La otra obra maestra del volumen es Ecos de la Era del Jazz, un repaso generacional centrado en esperanzas, espejismos y derrotas: «Ahora que, una vez más, el cinturón nos aprieta, hemos adoptado la expresión de horror adecuada para recordar nuestra juventud desperdiciada. Y sin embargo, en ocasiones, un fantasmal rumor se abre paso entre tambores, un susurro asmático nos llega a través de los trombones, que nos transporta a comienzos de los años veinte, cuando solíamos beber metanol, y cada día, a cada hora, nos sentíamos de lo mejor, cada vez mejor, en una época en que tuvo lugar el primer intento frustrado de acortar las faldas. (…) Entonces aún parecía solo cuestión de tiempo, de apenas unos años, que los mayores se hicieran a un lado para dejar manejar el mundo a aquellos que veíamos las cosas como eran».

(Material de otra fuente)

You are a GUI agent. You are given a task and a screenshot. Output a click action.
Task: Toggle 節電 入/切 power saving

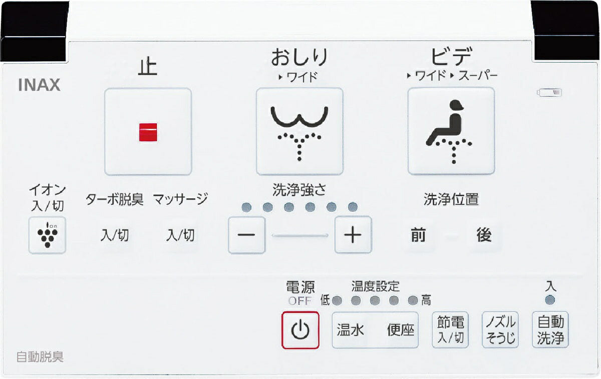pos(451,330)
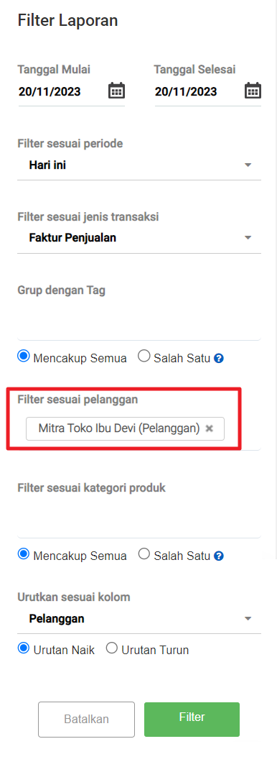Open the Tanggal Mulai calendar picker icon
Image resolution: width=277 pixels, height=767 pixels.
click(x=116, y=91)
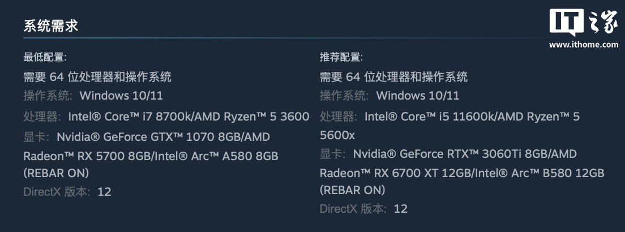Click the 64-bit requirement line under 推荐配置
Viewport: 625px width, 232px height.
tap(393, 77)
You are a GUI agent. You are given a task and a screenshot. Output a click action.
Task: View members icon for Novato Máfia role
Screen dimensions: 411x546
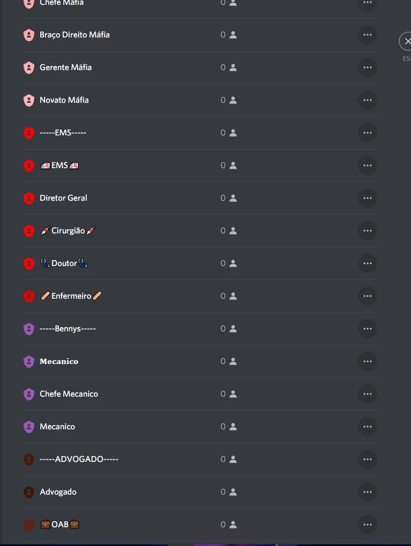pos(233,100)
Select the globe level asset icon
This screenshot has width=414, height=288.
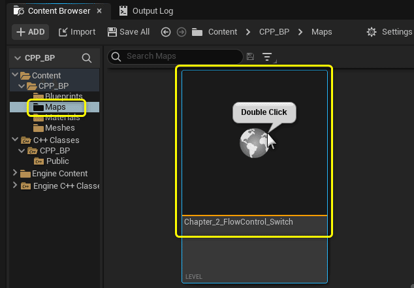[254, 143]
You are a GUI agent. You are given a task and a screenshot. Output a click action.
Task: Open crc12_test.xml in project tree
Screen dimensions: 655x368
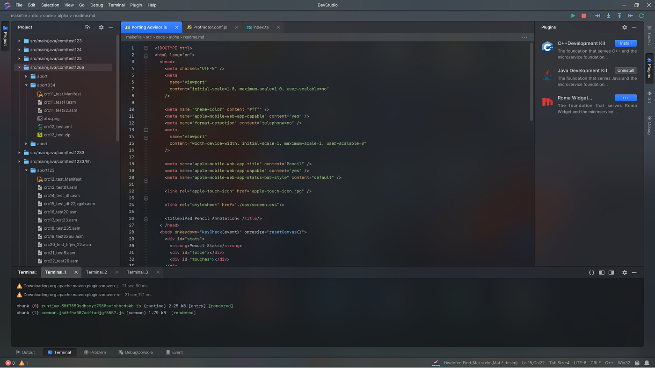tap(58, 127)
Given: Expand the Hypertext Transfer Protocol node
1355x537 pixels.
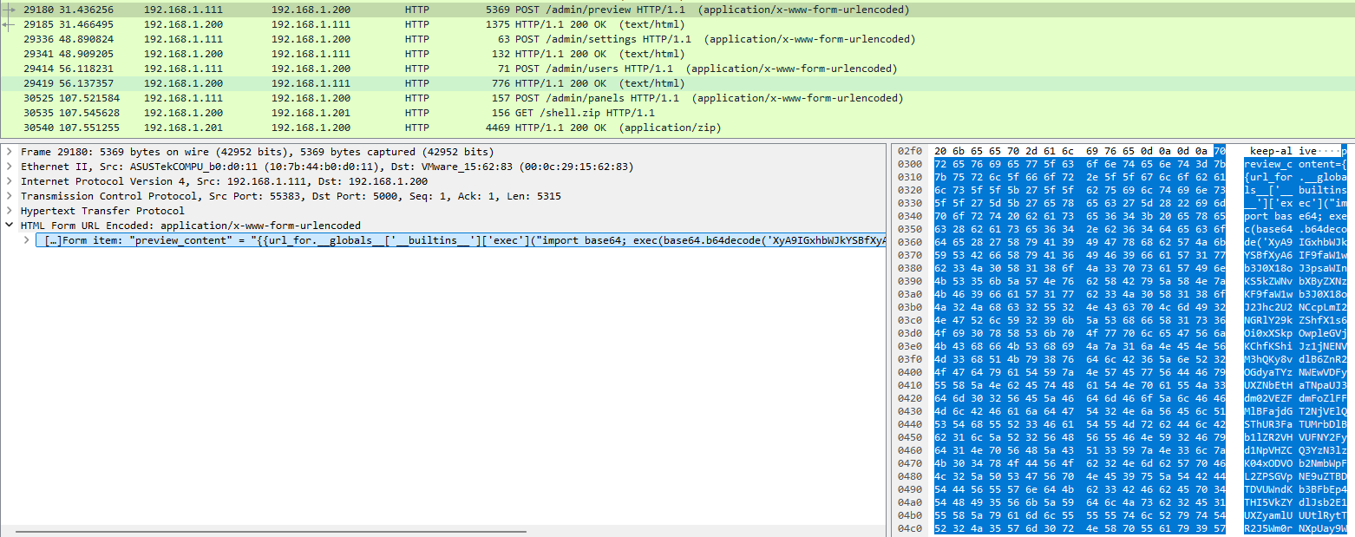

Hay también en la antología una añorante evocación de sus años estudiantiles en Princeton, un perfil del periodista y cuentista Ring Lardner y tres piezas sobre su obsesión por el dinero y sus estancias europeas. La última de ellas es otro de los inéditos: El alto precio de los macarrones. Está dedicada a la estancia en Roma con su esposa, donde no dejaban de timarlos por ser turistas americanos, hasta que los Fitzgerald se hartaron y se enfrentaron a hoteleros, restauradores y tenderos, porque entendieron cómo funcionaban «los italianos, anarquistas por excelencia, dignos herederos del espíritu alborotador de la Edad Media, con talento para la jarana y la rebeldía». Adaptarse a Roma, comprenden al fin, «consiste en hacer lo que a uno le parece, sea conducir por el lado derecho de la calle o cualquier otra cosa, porque aquí todo el mundo hace lo que le viene en gana», sentencia con ironía el pasmado americano.
El tono es muy diferente, en los textos crepusculares, como Mi generación, redactado a los pocos meses de su fallecimiento. En él recuerda a otros colegas escritores como Hemingway, Faulkner, Dos Passos, Thornton Wilder y Thomas Wolfe: «Cada uno de estos autores logró crear un universo propio y habitar en él como si nada». Y concluye con herida nostalgia: «En resumidas cuentas, solo quedamos unos cuantos, y si me peleé con alguno de ellos, ya he dejado de verlos. Pero admito que nunca me ha importado tanto la humanidad como me importaron aquellos que sintieron los primeros latidos al mismo tiempo que yo».